Le débat traditionnel entre les différentes écoles économiques ne date pas d’hier, mais remonte à des époques lointaines. En effet, il touche divers sujets tels que le rôle de l’État et sa mission sociale, ainsi que son degré d’intervention dans l’économie nationale en termes d’orientation, de gestion et de supervision. D’aucuns estiment que l’expérience soviétique a démontré l’échec de l’État comme régulateur économique, tandis que d’autres considèrent qu’exclure complètement l’État de son rôle serait une grave erreur à plusieurs niveaux.
Les différentes expériences historiques montrent que la gestion directe par l’État de tous les aspects de l’économie et de la société n’a pas mené au succès escompté. Cependant, il s’est également avéré que les théories du «laissez-faire, laissez-passer» et de la «main invisible» en économie n’ont pas été totalement probantes. Laisser l’économie s’autoréguler n’est pas une solution simple, mais plutôt une formule que certaines entités capitalistes pourraient exploiter pour servir leur propre intérêt au détriment de la société, sans supervision ni responsabilité aucune.
Dans ce contexte, de nombreux pays européens ont adopté une approche intermédiaire, fondée sur l’idée qu’il existe une fonction sociale de l’État, à laquelle on ne peut renoncer. Cette fonction concerne spécifiquement des secteurs comme la fourniture de services publics essentiels, les soins médicaux, la sécurité sociale, les systèmes de retraite et la protection sociale. Ces domaines relèvent de la responsabilité de l’État et les abandonner reviendrait à négliger les citoyens qui ont le droit de bénéficier de telles garanties, lesquelles ne sont pas prises en charge par les entreprises privées car jugées «non rentables».
Par conséquent, la gestion de l’État ne peut se limiter à une approche purement commerciale basée uniquement sur les pertes et les profits, sans accorder l’attention nécessaire aux couches sociales défavorisées et marginalisées dont l’État reste l’unique recours pour obtenir des services de base tels que les soins médicaux, les médicaments et la retraite.
Au Liban, le même débat persiste, notamment en raison de l’affaiblissement sans précédent des institutions de l’État.
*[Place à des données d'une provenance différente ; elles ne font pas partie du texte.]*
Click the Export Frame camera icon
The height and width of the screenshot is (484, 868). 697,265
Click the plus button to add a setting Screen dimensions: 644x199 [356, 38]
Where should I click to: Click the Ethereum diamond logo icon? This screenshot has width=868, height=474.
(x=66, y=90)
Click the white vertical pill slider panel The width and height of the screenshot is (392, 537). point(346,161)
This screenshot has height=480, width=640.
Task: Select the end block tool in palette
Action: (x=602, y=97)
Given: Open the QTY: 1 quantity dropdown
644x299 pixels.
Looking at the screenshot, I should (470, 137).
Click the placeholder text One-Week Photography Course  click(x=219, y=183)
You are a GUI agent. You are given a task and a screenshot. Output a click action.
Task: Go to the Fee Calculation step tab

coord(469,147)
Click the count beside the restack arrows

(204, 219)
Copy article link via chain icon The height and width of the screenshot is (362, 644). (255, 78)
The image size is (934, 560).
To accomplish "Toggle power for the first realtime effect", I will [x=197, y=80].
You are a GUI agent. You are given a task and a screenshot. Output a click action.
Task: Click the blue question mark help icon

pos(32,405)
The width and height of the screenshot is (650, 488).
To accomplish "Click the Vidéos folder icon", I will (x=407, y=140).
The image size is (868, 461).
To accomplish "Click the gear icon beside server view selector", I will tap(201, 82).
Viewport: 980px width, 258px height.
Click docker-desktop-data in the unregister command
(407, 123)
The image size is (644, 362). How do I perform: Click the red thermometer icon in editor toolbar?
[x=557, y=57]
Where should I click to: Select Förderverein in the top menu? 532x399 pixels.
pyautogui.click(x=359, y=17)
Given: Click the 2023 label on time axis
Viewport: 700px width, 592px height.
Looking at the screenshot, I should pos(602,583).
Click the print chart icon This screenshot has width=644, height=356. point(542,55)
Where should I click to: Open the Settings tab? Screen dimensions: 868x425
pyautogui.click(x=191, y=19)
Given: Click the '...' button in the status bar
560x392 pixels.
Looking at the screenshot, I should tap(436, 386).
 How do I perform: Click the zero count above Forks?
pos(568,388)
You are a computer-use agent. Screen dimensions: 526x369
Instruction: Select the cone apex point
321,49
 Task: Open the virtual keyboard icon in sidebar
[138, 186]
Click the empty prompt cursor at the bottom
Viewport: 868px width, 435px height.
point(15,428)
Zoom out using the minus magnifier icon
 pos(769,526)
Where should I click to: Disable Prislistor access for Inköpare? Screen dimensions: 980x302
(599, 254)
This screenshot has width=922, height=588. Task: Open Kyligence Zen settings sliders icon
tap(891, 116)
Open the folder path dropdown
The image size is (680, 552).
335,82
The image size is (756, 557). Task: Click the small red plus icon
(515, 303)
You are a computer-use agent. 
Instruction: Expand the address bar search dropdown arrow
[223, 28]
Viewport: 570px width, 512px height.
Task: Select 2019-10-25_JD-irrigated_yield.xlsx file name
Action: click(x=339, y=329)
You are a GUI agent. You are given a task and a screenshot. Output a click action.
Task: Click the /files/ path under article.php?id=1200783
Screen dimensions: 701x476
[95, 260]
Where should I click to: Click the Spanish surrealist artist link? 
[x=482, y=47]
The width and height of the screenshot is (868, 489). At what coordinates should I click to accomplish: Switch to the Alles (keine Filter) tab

Il est particulièrement accentué par l’échec de l’élection d’un nouveau président de la République, plus d’un an après la vacance à la tête de l’État. Cette situation a un impact majeur sur les performances de l’État, de ses institutions et sur leurs actions sociales.
La crise majeure que traverse le Liban, qualifiée par la Banque mondiale comme l’une des pires crises de ce type dans le monde, devrait être un catalyseur pour inciter à des réformes politiques et économiques. Au lieu de renforcer le rôle de l’État et de laisser les segments de la population les plus vulnérables livrées à leur sort, ces réformes devraient être orientées vers la solidarité sociale.
Quel sera le sort des agriculteurs, des enseignants, des retraités civils et militaires, des forces de sécurité? Que dire des artistes qui réclament constamment des garanties sociales pour leur profession? Que deviendront les employés, les enseignants et les fonctionnaires de l’administration publique qui consacrent leur vie au service de l’État? Certes, l’administration publique a besoin de réformes et de modernisation, mais cela ne signifie pas son exclusion, son affaiblissement ou sa paralysie, pour autant.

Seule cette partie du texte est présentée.